To my fellow AIC members:
You may, or may not know that I am a board member of the College Art Association, a role Joyce Hill Stoner held before me. In fact I currently serve as Vice President for External Relations; that means I’m a conduit for feedback from membership (which I welcome) as well as responsible for raising funds for the association.
I’d like you to consider joining CAA (which can be done at https://services.collegeart.or…e.aspx?Webcode=JOINCAA. I realize you likely have memberships in several professional associations, but CAA is the only one which serves the entire community of visual arts professionals. AIC is a CAA Affiliate which means there should be significant numbers of AIC members who are also CAA members. But it is more that an obligation; I think that when art topics are discussed it is important that conservators’ and conservation scientists’ voices be heard. I can be said to represent conservators on the board and I am known as an art historian who’s a “friend of conservators” (as Ann Hoenigswald introduced me at an IIC meeting some years ago); but more conservators need to be involved.

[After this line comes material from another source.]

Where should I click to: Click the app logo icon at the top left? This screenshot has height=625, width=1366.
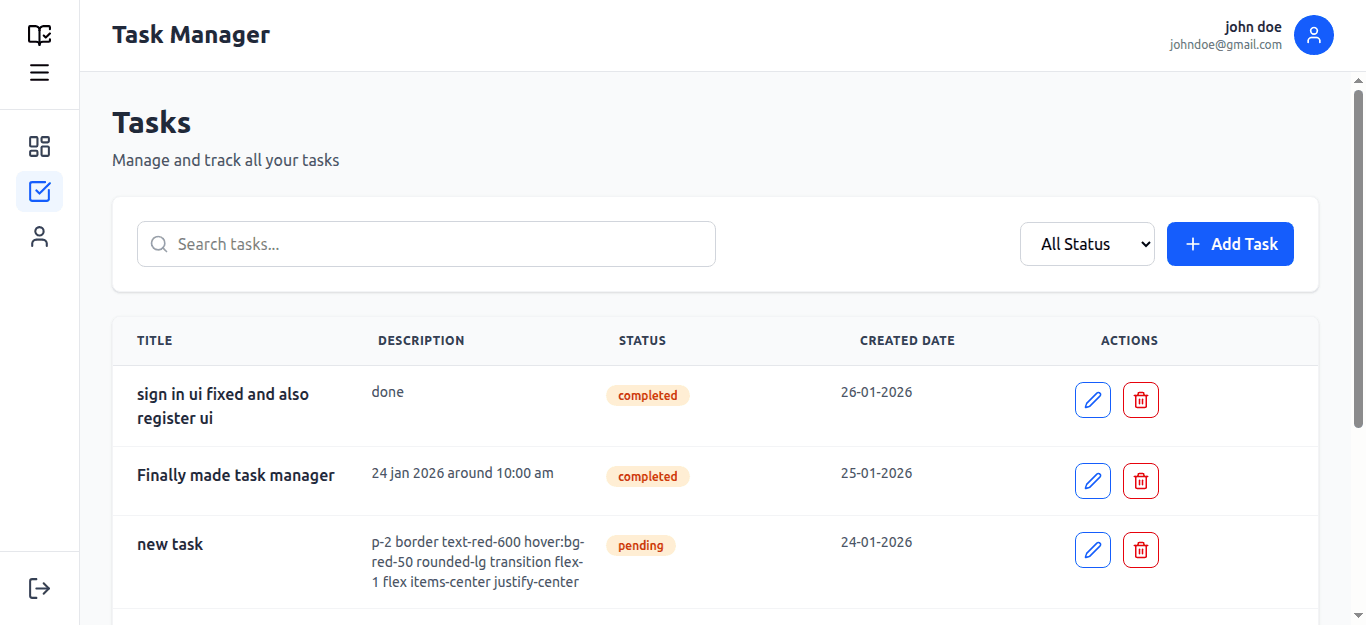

In 2002 I initiated a series of workshops at the CAA annual meeting under the auspices of AIC and Rebecca Rushfield is continuing them. Held in museum galleries in front of actual objects (at a conference otherwise using only slides and Powerpoint images), art historians, curators, conservators and artists discuss questions of mutual interest, each bringing different points of view and expertise. Occasions such as these are significant ways for conservators to demonstrate the importance of their contributions beyond their work in the labs.
I am one of the very few art historians who is an AIC member (assuming a role that Charles Rhyne held, and splendidly, for many years), so I strongly believe in involvement across disciplines. I do hope you’ll consider joining me and 14,000 others, as members of CAA.